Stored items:
Content starts
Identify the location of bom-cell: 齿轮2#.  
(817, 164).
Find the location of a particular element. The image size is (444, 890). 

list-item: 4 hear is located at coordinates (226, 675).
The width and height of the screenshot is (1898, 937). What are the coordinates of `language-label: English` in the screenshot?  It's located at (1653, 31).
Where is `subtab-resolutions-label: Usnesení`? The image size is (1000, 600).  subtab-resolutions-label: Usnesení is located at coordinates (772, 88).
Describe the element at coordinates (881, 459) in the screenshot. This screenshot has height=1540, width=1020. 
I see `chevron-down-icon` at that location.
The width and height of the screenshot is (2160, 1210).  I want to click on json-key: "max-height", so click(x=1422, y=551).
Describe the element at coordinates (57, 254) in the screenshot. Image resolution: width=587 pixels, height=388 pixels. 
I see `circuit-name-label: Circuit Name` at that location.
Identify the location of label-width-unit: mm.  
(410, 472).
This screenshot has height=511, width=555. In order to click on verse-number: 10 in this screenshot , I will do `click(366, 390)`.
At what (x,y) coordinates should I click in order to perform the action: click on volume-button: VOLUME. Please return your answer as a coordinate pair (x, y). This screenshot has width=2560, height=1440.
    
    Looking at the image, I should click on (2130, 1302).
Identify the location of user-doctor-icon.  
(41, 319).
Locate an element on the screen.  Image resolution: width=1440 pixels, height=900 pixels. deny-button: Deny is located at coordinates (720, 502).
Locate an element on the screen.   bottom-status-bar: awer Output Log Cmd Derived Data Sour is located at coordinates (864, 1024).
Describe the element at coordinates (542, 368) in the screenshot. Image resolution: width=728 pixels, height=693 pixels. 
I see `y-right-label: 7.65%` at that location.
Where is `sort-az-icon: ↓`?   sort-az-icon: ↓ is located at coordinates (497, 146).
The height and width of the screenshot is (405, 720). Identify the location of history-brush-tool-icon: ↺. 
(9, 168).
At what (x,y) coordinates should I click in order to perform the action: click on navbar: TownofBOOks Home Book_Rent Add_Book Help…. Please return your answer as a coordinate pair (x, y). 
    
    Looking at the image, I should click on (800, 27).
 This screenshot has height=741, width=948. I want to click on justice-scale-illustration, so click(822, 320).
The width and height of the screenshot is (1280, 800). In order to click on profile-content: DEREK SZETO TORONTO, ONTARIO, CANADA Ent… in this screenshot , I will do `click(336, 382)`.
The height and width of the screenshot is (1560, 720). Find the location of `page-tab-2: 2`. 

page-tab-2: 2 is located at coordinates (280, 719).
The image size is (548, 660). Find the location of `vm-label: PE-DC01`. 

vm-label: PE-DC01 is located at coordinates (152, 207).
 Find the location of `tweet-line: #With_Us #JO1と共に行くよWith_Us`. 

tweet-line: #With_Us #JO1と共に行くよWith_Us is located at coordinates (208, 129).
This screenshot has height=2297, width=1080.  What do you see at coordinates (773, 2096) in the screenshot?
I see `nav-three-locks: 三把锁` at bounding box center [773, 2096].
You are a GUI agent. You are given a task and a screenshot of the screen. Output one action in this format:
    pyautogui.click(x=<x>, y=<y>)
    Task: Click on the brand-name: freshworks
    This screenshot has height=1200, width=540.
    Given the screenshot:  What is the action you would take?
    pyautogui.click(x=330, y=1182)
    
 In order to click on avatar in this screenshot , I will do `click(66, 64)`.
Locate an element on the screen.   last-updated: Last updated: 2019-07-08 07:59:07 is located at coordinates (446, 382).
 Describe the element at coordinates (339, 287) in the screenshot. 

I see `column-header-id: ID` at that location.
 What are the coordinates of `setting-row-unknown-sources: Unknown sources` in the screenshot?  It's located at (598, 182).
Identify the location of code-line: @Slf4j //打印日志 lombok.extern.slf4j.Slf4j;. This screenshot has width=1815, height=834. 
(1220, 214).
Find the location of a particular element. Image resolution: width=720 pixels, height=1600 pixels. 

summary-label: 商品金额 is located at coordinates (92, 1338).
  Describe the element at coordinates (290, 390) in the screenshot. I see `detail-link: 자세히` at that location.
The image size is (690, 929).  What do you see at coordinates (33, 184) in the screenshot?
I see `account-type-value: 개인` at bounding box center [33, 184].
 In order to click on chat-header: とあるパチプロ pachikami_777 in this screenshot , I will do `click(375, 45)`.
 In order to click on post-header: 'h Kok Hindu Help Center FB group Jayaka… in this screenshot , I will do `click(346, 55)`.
Content ends
GOAL OF THE EXERCISE: Rewrite all of the records above as a numbered list, leaving out any blank lines.

SOLUTION FOR THIS TASK:
1. Identify the location of bom-cell: 齿轮2#.  
2. (817, 164).
3. Find the location of a particular element. The image size is (444, 890). 
4. list-item: 4 hear is located at coordinates (226, 675).
5. The width and height of the screenshot is (1898, 937). What are the coordinates of `language-label: English` in the screenshot?  It's located at (1653, 31).
6. Where is `subtab-resolutions-label: Usnesení`? The image size is (1000, 600).  subtab-resolutions-label: Usnesení is located at coordinates (772, 88).
7. Describe the element at coordinates (881, 459) in the screenshot. This screenshot has height=1540, width=1020. 
8. I see `chevron-down-icon` at that location.
9. The width and height of the screenshot is (2160, 1210).  I want to click on json-key: "max-height", so click(x=1422, y=551).
10. Describe the element at coordinates (57, 254) in the screenshot. Image resolution: width=587 pixels, height=388 pixels. 
11. I see `circuit-name-label: Circuit Name` at that location.
12. Identify the location of label-width-unit: mm.  
13. (410, 472).
14. This screenshot has height=511, width=555. In order to click on verse-number: 10 in this screenshot , I will do `click(366, 390)`.
15. At what (x,y) coordinates should I click in order to perform the action: click on volume-button: VOLUME. Please return your answer as a coordinate pair (x, y). This screenshot has width=2560, height=1440.
16.     Looking at the image, I should click on (2130, 1302).
17. Identify the location of user-doctor-icon.  
18. (41, 319).
19. Locate an element on the screen.  Image resolution: width=1440 pixels, height=900 pixels. deny-button: Deny is located at coordinates (720, 502).
20. Locate an element on the screen.   bottom-status-bar: awer Output Log Cmd Derived Data Sour is located at coordinates (864, 1024).
21. Describe the element at coordinates (542, 368) in the screenshot. Image resolution: width=728 pixels, height=693 pixels. 
22. I see `y-right-label: 7.65%` at that location.
23. Where is `sort-az-icon: ↓`?   sort-az-icon: ↓ is located at coordinates (497, 146).
24. The height and width of the screenshot is (405, 720). Identify the location of history-brush-tool-icon: ↺. 
25. (9, 168).
26. At what (x,y) coordinates should I click in order to perform the action: click on navbar: TownofBOOks Home Book_Rent Add_Book Help…. Please return your answer as a coordinate pair (x, y). 
27.     Looking at the image, I should click on (800, 27).
28.  This screenshot has height=741, width=948. I want to click on justice-scale-illustration, so click(822, 320).
29. The width and height of the screenshot is (1280, 800). In order to click on profile-content: DEREK SZETO TORONTO, ONTARIO, CANADA Ent… in this screenshot , I will do `click(336, 382)`.
30. The height and width of the screenshot is (1560, 720). Find the location of `page-tab-2: 2`. 
31. page-tab-2: 2 is located at coordinates (280, 719).
32. The image size is (548, 660). Find the location of `vm-label: PE-DC01`. 
33. vm-label: PE-DC01 is located at coordinates (152, 207).
34.  Find the location of `tweet-line: #With_Us #JO1と共に行くよWith_Us`. 
35. tweet-line: #With_Us #JO1と共に行くよWith_Us is located at coordinates (208, 129).
36. This screenshot has height=2297, width=1080.  What do you see at coordinates (773, 2096) in the screenshot?
37. I see `nav-three-locks: 三把锁` at bounding box center [773, 2096].
38. You are a GUI agent. You are given a task and a screenshot of the screen. Output one action in this format:
39.     pyautogui.click(x=<x>, y=<y>)
40.     Task: Click on the brand-name: freshworks
41.     This screenshot has height=1200, width=540.
42.     Given the screenshot:  What is the action you would take?
43.     pyautogui.click(x=330, y=1182)
44.  In order to click on avatar in this screenshot , I will do `click(66, 64)`.
45. Locate an element on the screen.   last-updated: Last updated: 2019-07-08 07:59:07 is located at coordinates (446, 382).
46.  Describe the element at coordinates (339, 287) in the screenshot. 
47. I see `column-header-id: ID` at that location.
48.  What are the coordinates of `setting-row-unknown-sources: Unknown sources` in the screenshot?  It's located at (598, 182).
49. Identify the location of code-line: @Slf4j //打印日志 lombok.extern.slf4j.Slf4j;. This screenshot has width=1815, height=834. 
50. (1220, 214).
51. Find the location of a particular element. Image resolution: width=720 pixels, height=1600 pixels. 
52. summary-label: 商品金额 is located at coordinates (92, 1338).
53.   Describe the element at coordinates (290, 390) in the screenshot. I see `detail-link: 자세히` at that location.
54. The image size is (690, 929).  What do you see at coordinates (33, 184) in the screenshot?
55. I see `account-type-value: 개인` at bounding box center [33, 184].
56.  In order to click on chat-header: とあるパチプロ pachikami_777 in this screenshot , I will do `click(375, 45)`.
57.  In order to click on post-header: 'h Kok Hindu Help Center FB group Jayaka… in this screenshot , I will do `click(346, 55)`.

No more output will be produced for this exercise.